Lately, the problem has become worse. Several high-profile news stories lately have underlined the fact that surveillance monitors often go unwatched for long periods of time. Criminals locate and disable cameras, or are so uncooperative as to perform misdeeds while the camera is pointing elsewhere. Given that the market wants total security but has no intention whatsoever of paying people to provide it, there is strong demand for image-recognition software than can take the place of a human watching a monitor and steering the camera. Such software must be able to recognize an abnormal situation, alert authorities, and optimize image quality for viewing and recording the incident.
This is realistic on a server farm, with longer-than-real-time response. But to achieve it on a system that prospective customers can afford, in close to real time, requires hardware assistance. The most promising area for this assistance is in pre-processing the images to extract object outlines, facial features, suspicious motions, and so forth directly from the pixel stream. Rather than add a whole new subsystem, system architects are tentatively assigning these video analytics task to the video-compression processor.
There's a good reason. As it turns out, many of the basic algorithms required for video analytics are similar to some of the algorithms used in video compression. Several development teams are exploring whether the compression hardware can be extended once again, this time to support the needs of the analytics.

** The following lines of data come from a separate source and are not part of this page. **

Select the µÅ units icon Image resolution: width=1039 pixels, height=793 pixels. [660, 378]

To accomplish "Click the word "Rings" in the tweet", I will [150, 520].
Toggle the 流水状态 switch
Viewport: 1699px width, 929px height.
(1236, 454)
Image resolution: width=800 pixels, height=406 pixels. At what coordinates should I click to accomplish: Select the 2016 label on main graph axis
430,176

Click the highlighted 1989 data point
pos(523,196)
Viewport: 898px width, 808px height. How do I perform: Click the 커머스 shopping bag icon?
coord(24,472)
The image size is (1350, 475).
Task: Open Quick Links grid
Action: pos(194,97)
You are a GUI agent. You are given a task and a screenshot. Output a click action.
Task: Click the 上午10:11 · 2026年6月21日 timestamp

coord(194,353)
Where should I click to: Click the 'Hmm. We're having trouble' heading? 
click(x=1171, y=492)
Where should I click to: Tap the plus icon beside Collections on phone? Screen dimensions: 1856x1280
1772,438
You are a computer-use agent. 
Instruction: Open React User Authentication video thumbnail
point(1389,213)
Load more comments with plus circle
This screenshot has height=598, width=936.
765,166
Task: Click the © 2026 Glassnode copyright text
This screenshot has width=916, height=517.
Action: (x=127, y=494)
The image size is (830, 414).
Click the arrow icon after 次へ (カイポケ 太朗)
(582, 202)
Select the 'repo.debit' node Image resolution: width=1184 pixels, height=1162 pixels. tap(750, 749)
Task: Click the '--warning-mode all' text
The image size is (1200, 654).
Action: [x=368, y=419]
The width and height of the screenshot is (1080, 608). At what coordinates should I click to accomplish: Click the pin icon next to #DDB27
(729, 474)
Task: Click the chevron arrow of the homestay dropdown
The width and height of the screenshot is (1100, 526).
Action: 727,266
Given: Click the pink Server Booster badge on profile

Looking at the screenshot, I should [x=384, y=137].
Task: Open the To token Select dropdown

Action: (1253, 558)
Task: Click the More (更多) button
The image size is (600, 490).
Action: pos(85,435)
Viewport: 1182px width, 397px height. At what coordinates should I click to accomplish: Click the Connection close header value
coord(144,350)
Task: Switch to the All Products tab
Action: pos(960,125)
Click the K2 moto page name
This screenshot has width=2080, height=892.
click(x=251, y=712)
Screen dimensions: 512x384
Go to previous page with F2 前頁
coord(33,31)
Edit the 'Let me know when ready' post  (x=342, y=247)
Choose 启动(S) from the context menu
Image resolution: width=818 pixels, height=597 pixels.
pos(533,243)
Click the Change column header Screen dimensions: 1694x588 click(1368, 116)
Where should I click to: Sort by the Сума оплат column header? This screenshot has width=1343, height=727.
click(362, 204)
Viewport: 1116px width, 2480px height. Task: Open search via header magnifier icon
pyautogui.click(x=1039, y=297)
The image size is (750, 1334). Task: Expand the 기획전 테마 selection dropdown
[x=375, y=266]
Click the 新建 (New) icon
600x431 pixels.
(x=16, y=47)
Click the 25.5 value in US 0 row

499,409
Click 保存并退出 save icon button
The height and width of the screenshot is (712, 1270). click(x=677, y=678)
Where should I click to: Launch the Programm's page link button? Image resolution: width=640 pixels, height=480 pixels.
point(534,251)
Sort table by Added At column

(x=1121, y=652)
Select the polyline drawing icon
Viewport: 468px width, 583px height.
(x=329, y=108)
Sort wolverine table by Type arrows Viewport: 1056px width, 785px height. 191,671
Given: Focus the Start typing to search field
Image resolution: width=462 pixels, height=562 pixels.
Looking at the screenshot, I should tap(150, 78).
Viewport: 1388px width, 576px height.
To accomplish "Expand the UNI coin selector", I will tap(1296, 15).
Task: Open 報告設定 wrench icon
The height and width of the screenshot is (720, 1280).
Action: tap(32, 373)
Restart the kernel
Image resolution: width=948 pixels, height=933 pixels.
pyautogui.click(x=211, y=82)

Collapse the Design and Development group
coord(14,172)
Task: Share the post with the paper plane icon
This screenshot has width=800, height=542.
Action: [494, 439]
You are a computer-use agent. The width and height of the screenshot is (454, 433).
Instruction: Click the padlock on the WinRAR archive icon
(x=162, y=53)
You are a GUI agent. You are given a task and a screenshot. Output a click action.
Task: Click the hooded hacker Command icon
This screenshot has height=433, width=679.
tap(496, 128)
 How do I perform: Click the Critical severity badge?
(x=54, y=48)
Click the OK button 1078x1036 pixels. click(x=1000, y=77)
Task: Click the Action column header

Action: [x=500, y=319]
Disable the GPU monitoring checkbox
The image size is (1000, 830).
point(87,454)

This scenario plays right into the hands of an architect who chose to keep these routines in software all along, and increase the computing bandwidth. Instead of having to once again modify hardware engines, the architect now only has to add headroom to the video-signal-processing kernel. Thus we are seeing an approach to codecs—a cluster of programmable signal processors—that makes no sense at all if you are doing just a few variants of a few specific standards, coming back into vogue because of its ability to cope with additional, related tasks. It is a case in which dedicated hardware has not proved to be the best long-term solution to the problem, at least so far.